### INFORMATION:
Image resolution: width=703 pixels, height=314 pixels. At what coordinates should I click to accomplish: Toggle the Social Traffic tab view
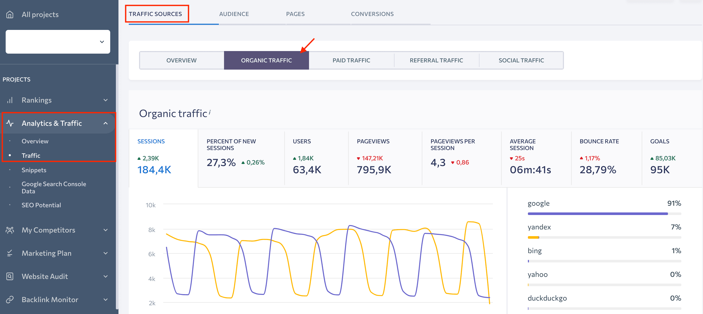pos(522,60)
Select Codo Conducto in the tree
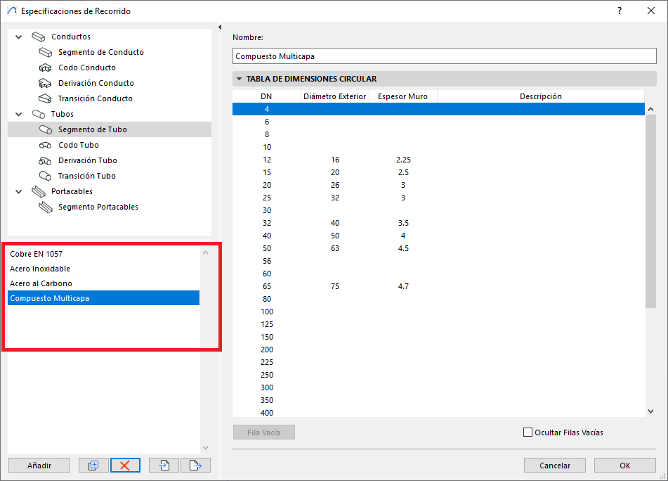Image resolution: width=668 pixels, height=481 pixels. point(87,68)
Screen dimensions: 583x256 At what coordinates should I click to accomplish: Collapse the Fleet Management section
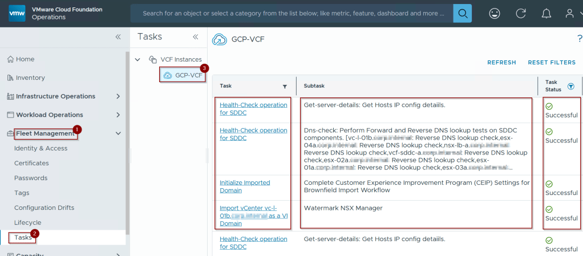(118, 133)
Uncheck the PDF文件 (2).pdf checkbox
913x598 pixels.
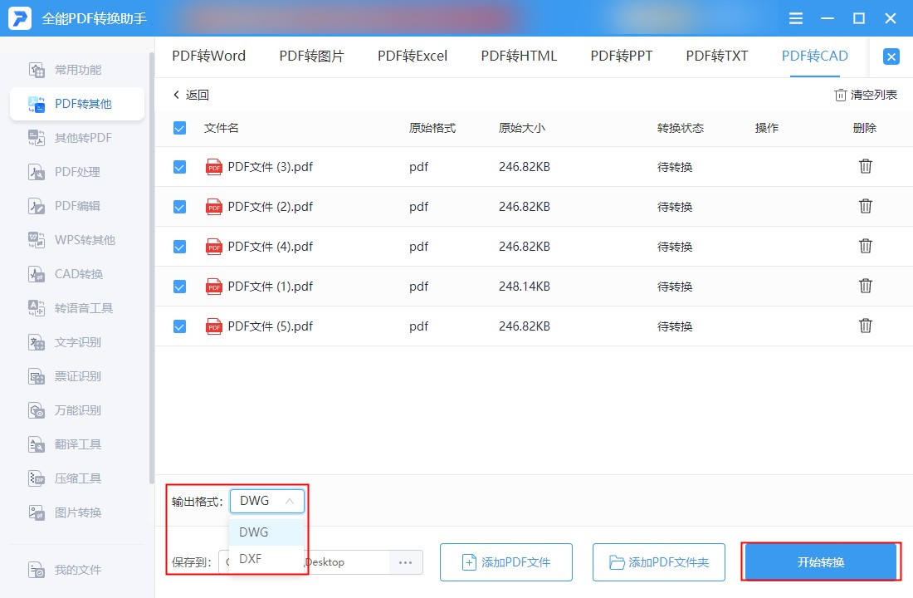click(179, 207)
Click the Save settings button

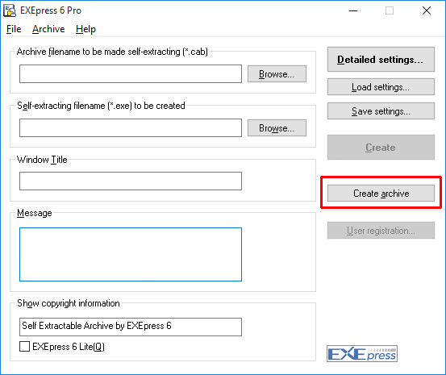tap(381, 111)
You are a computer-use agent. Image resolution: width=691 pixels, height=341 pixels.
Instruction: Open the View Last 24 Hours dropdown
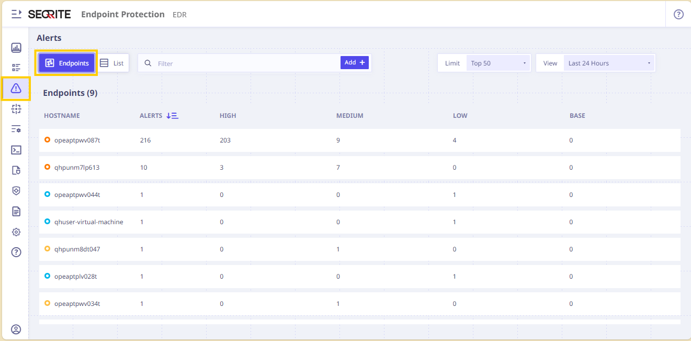(x=609, y=63)
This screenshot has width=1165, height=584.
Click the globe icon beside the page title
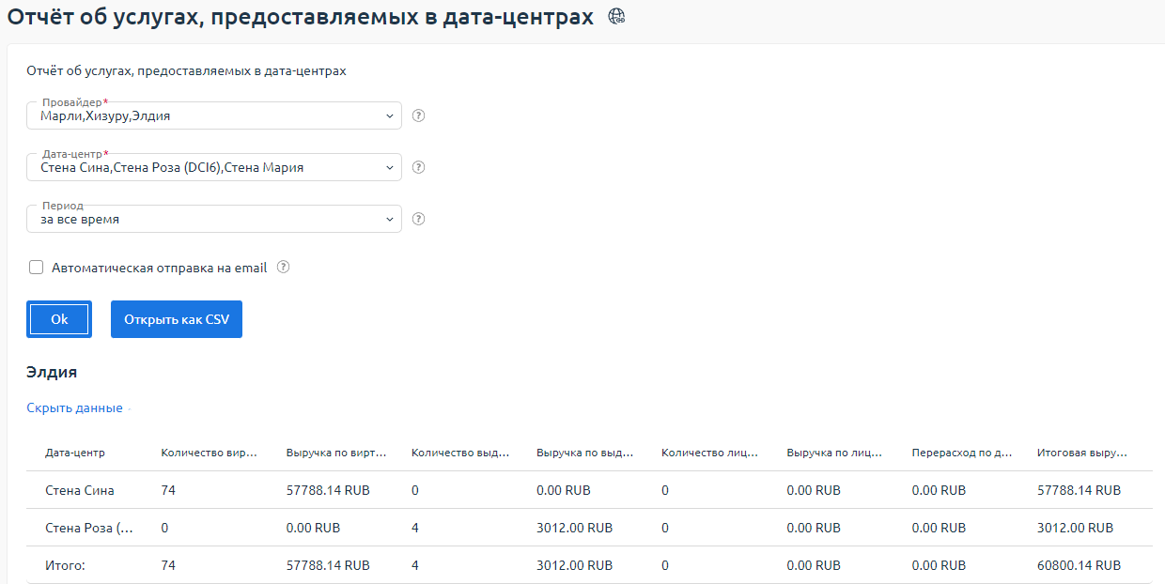[616, 16]
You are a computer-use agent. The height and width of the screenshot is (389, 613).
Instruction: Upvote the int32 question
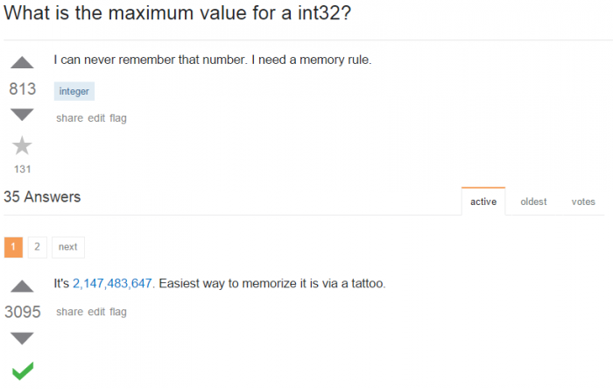[x=22, y=62]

### WORK ORDER:
Please work out how many lines of the records contain "computer" and give only that number.

### SOLUTION TO THE EXERCISE:
2